-------- Exercise inputs --------

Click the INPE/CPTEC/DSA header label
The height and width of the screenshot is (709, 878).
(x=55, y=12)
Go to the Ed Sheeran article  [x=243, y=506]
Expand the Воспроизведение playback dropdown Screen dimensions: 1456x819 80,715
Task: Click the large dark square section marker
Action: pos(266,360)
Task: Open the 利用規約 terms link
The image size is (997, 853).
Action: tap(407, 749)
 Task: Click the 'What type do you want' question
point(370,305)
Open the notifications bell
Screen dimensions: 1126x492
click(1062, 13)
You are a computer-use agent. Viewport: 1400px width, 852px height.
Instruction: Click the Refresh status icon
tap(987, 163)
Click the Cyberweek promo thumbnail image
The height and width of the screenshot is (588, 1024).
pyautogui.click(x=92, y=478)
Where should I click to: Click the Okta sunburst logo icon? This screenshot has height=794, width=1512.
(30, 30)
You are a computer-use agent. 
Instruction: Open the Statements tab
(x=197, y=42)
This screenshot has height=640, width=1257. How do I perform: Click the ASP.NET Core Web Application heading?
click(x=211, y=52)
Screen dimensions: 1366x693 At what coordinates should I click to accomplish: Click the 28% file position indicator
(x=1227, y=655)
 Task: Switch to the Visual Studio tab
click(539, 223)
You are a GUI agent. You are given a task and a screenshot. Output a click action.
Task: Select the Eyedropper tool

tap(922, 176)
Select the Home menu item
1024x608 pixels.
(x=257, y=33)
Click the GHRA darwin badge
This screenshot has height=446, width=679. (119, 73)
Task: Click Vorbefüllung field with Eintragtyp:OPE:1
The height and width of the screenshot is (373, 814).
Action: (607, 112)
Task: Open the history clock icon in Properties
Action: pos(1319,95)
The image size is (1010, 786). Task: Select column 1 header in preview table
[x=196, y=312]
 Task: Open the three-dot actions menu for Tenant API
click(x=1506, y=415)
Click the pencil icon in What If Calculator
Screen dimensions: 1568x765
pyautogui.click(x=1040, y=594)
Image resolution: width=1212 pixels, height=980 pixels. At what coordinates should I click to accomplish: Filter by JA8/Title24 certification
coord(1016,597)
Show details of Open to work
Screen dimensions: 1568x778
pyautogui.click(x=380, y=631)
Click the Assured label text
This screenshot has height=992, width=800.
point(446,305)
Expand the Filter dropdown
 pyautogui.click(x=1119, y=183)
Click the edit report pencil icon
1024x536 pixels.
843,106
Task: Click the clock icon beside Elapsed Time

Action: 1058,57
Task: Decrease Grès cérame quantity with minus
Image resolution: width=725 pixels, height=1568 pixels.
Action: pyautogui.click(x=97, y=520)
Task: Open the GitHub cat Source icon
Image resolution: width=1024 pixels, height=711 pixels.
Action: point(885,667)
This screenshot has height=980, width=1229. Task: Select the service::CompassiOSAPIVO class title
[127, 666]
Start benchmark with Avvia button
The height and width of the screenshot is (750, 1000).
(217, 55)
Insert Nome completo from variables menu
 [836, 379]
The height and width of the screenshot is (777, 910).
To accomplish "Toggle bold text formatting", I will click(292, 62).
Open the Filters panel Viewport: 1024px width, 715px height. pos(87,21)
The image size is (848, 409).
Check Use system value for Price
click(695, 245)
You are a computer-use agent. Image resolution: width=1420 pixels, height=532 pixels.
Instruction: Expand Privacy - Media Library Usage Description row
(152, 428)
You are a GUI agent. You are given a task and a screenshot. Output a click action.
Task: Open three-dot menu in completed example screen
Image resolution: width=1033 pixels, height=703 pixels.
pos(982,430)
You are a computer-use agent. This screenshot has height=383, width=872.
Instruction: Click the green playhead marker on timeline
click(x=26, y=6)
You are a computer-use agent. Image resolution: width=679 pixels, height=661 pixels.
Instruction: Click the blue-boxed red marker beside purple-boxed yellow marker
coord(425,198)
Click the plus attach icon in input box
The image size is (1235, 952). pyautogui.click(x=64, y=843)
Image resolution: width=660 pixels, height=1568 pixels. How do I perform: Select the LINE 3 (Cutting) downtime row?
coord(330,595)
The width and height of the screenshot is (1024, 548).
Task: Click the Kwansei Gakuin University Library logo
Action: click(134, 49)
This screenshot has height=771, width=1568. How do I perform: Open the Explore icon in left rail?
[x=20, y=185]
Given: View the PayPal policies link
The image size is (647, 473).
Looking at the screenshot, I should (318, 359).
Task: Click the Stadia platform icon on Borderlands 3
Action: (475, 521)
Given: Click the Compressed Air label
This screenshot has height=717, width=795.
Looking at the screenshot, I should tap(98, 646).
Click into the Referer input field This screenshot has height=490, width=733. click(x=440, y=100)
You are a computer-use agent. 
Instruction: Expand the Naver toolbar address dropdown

--------

§ **Work to do**
Convert the material above into a JSON list of strings, with one string for each line and blank lines omitted.

§ **Reply to the task**
[
  "Click the INPE/CPTEC/DSA header label",
  "The height and width of the screenshot is (709, 878).",
  "(x=55, y=12)",
  "Go to the Ed Sheeran article  [x=243, y=506]",
  "Expand the Воспроизведение playback dropdown Screen dimensions: 1456x819 80,715",
  "Task: Click the large dark square section marker",
  "Action: pos(266,360)",
  "Task: Open the 利用規約 terms link",
  "The image size is (997, 853).",
  "Action: tap(407, 749)",
  " Task: Click the 'What type do you want' question",
  "point(370,305)",
  "Open the notifications bell",
  "Screen dimensions: 1126x492",
  "click(1062, 13)",
  "You are a computer-use agent. Viewport: 1400px width, 852px height.",
  "Instruction: Click the Refresh status icon",
  "tap(987, 163)",
  "Click the Cyberweek promo thumbnail image",
  "The height and width of the screenshot is (588, 1024).",
  "pyautogui.click(x=92, y=478)",
  "Where should I click to: Click the Okta sunburst logo icon? This screenshot has height=794, width=1512.",
  "(30, 30)",
  "You are a computer-use agent. ",
  "Instruction: Open the Statements tab",
  "(x=197, y=42)",
  "This screenshot has height=640, width=1257. How do I perform: Click the ASP.NET Core Web Application heading?",
  "click(x=211, y=52)",
  "Screen dimensions: 1366x693 At what coordinates should I click to accomplish: Click the 28% file position indicator",
  "(x=1227, y=655)",
  " Task: Switch to the Visual Studio tab",
  "click(539, 223)",
  "You are a GUI agent. You are given a task and a screenshot. Output a click action.",
  "Task: Select the Eyedropper tool",
  "tap(922, 176)",
  "Select the Home menu item",
  "1024x608 pixels.",
  "(x=257, y=33)",
  "Click the GHRA darwin badge",
  "This screenshot has height=446, width=679. (119, 73)",
  "Task: Click Vorbefüllung field with Eintragtyp:OPE:1",
  "The height and width of the screenshot is (373, 814).",
  "Action: (607, 112)",
  "Task: Open the history clock icon in Properties",
  "Action: pos(1319,95)",
  "The image size is (1010, 786). Task: Select column 1 header in preview table",
  "[x=196, y=312]",
  " Task: Open the three-dot actions menu for Tenant API",
  "click(x=1506, y=415)",
  "Click the pencil icon in What If Calculator",
  "Screen dimensions: 1568x765",
  "pyautogui.click(x=1040, y=594)",
  "Image resolution: width=1212 pixels, height=980 pixels. At what coordinates should I click to accomplish: Filter by JA8/Title24 certification",
  "coord(1016,597)",
  "Show details of Open to work",
  "Screen dimensions: 1568x778",
  "pyautogui.click(x=380, y=631)",
  "Click the Assured label text",
  "This screenshot has height=992, width=800.",
  "point(446,305)",
  "Expand the Filter dropdown",
  " pyautogui.click(x=1119, y=183)",
  "Click the edit report pencil icon",
  "1024x536 pixels.",
  "843,106",
  "Task: Click the clock icon beside Elapsed Time",
  "Action: 1058,57",
  "Task: Decrease Grès cérame quantity with minus",
  "Image resolution: width=725 pixels, height=1568 pixels.",
  "Action: pyautogui.click(x=97, y=520)",
  "Task: Open the GitHub cat Source icon",
  "Image resolution: width=1024 pixels, height=711 pixels.",
  "Action: point(885,667)",
  "This screenshot has height=980, width=1229. Task: Select the service::CompassiOSAPIVO class title",
  "[127, 666]",
  "Start benchmark with Avvia button",
  "The height and width of the screenshot is (750, 1000).",
  "(217, 55)",
  "Insert Nome completo from variables menu",
  " [836, 379]",
  "The height and width of the screenshot is (777, 910).",
  "To accomplish \"Toggle bold text formatting\", I will click(292, 62).",
  "Open the Filters panel Viewport: 1024px width, 715px height. pos(87,21)",
  "The image size is (848, 409).",
  "Check Use system value for Price",
  "click(695, 245)",
  "You are a computer-use agent. Image resolution: width=1420 pixels, height=532 pixels.",
  "Instruction: Expand Privacy - Media Library Usage Description row",
  "(152, 428)",
  "You are a GUI agent. You are given a task and a screenshot. Output a click action.",
  "Task: Open three-dot menu in completed example screen",
  "Image resolution: width=1033 pixels, height=703 pixels.",
  "pos(982,430)",
  "You are a computer-use agent. This screenshot has height=383, width=872.",
  "Instruction: Click the green playhead marker on timeline",
  "click(x=26, y=6)",
  "You are a computer-use agent. Image resolution: width=679 pixels, height=661 pixels.",
  "Instruction: Click the blue-boxed red marker beside purple-boxed yellow marker",
  "coord(425,198)",
  "Click the plus attach icon in input box",
  "The image size is (1235, 952). pyautogui.click(x=64, y=843)",
  "Image resolution: width=660 pixels, height=1568 pixels. How do I perform: Select the LINE 3 (Cutting) downtime row?",
  "coord(330,595)",
  "The width and height of the screenshot is (1024, 548).",
  "Task: Click the Kwansei Gakuin University Library logo",
  "Action: click(134, 49)",
  "This screenshot has height=771, width=1568. How do I perform: Open the Explore icon in left rail?",
  "[x=20, y=185]",
  "Given: View the PayPal policies link",
  "The image size is (647, 473).",
  "Looking at the screenshot, I should (318, 359).",
  "Task: Click the Stadia platform icon on Borderlands 3",
  "Action: (475, 521)",
  "Given: Click the Compressed Air label",
  "This screenshot has height=717, width=795.",
  "Looking at the screenshot, I should tap(98, 646).",
  "Click into the Referer input field This screenshot has height=490, width=733. click(x=440, y=100)",
  "You are a computer-use agent. ",
  "Instruction: Expand the Naver toolbar address dropdown"
]